Available data
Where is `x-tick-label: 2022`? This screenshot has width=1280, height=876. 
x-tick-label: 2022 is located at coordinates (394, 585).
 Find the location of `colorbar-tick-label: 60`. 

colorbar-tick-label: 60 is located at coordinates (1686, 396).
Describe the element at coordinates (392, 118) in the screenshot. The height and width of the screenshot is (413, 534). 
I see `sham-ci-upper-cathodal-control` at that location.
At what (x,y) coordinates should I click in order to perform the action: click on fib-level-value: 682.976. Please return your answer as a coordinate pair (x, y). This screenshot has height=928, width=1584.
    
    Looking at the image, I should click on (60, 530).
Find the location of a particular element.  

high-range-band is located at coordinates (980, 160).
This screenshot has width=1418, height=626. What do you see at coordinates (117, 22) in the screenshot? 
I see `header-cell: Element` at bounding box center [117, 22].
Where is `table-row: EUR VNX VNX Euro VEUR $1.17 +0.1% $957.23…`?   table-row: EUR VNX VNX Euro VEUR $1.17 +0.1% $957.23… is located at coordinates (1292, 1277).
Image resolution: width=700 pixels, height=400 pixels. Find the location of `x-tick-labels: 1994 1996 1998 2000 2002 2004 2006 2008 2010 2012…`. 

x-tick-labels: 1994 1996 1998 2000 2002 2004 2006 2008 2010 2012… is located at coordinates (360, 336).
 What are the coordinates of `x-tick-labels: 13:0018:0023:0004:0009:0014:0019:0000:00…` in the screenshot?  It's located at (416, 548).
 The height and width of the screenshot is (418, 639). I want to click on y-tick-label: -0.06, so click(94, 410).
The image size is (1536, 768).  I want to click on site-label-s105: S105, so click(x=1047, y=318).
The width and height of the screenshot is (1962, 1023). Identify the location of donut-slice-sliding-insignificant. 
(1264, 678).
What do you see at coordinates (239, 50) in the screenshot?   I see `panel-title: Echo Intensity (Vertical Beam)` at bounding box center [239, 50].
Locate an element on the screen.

Work request
Quote all of the lines above verbatim, from the first one through the last.

Response box
Where is `x-tick-label: 2022`? This screenshot has width=1280, height=876. 
x-tick-label: 2022 is located at coordinates (394, 585).
 Find the location of `colorbar-tick-label: 60`. 

colorbar-tick-label: 60 is located at coordinates (1686, 396).
Describe the element at coordinates (392, 118) in the screenshot. The height and width of the screenshot is (413, 534). 
I see `sham-ci-upper-cathodal-control` at that location.
At what (x,y) coordinates should I click in order to perform the action: click on fib-level-value: 682.976. Please return your answer as a coordinate pair (x, y). This screenshot has height=928, width=1584.
    
    Looking at the image, I should click on (60, 530).
Find the location of a particular element.  

high-range-band is located at coordinates (980, 160).
This screenshot has width=1418, height=626. What do you see at coordinates (117, 22) in the screenshot? 
I see `header-cell: Element` at bounding box center [117, 22].
Where is `table-row: EUR VNX VNX Euro VEUR $1.17 +0.1% $957.23…`?   table-row: EUR VNX VNX Euro VEUR $1.17 +0.1% $957.23… is located at coordinates (1292, 1277).
Image resolution: width=700 pixels, height=400 pixels. Find the location of `x-tick-labels: 1994 1996 1998 2000 2002 2004 2006 2008 2010 2012…`. 

x-tick-labels: 1994 1996 1998 2000 2002 2004 2006 2008 2010 2012… is located at coordinates (360, 336).
 What are the coordinates of `x-tick-labels: 13:0018:0023:0004:0009:0014:0019:0000:00…` in the screenshot?  It's located at (416, 548).
 The height and width of the screenshot is (418, 639). I want to click on y-tick-label: -0.06, so click(94, 410).
The image size is (1536, 768).  I want to click on site-label-s105: S105, so click(x=1047, y=318).
The width and height of the screenshot is (1962, 1023). Identify the location of donut-slice-sliding-insignificant. 
(1264, 678).
What do you see at coordinates (239, 50) in the screenshot?   I see `panel-title: Echo Intensity (Vertical Beam)` at bounding box center [239, 50].
Locate an element on the screen.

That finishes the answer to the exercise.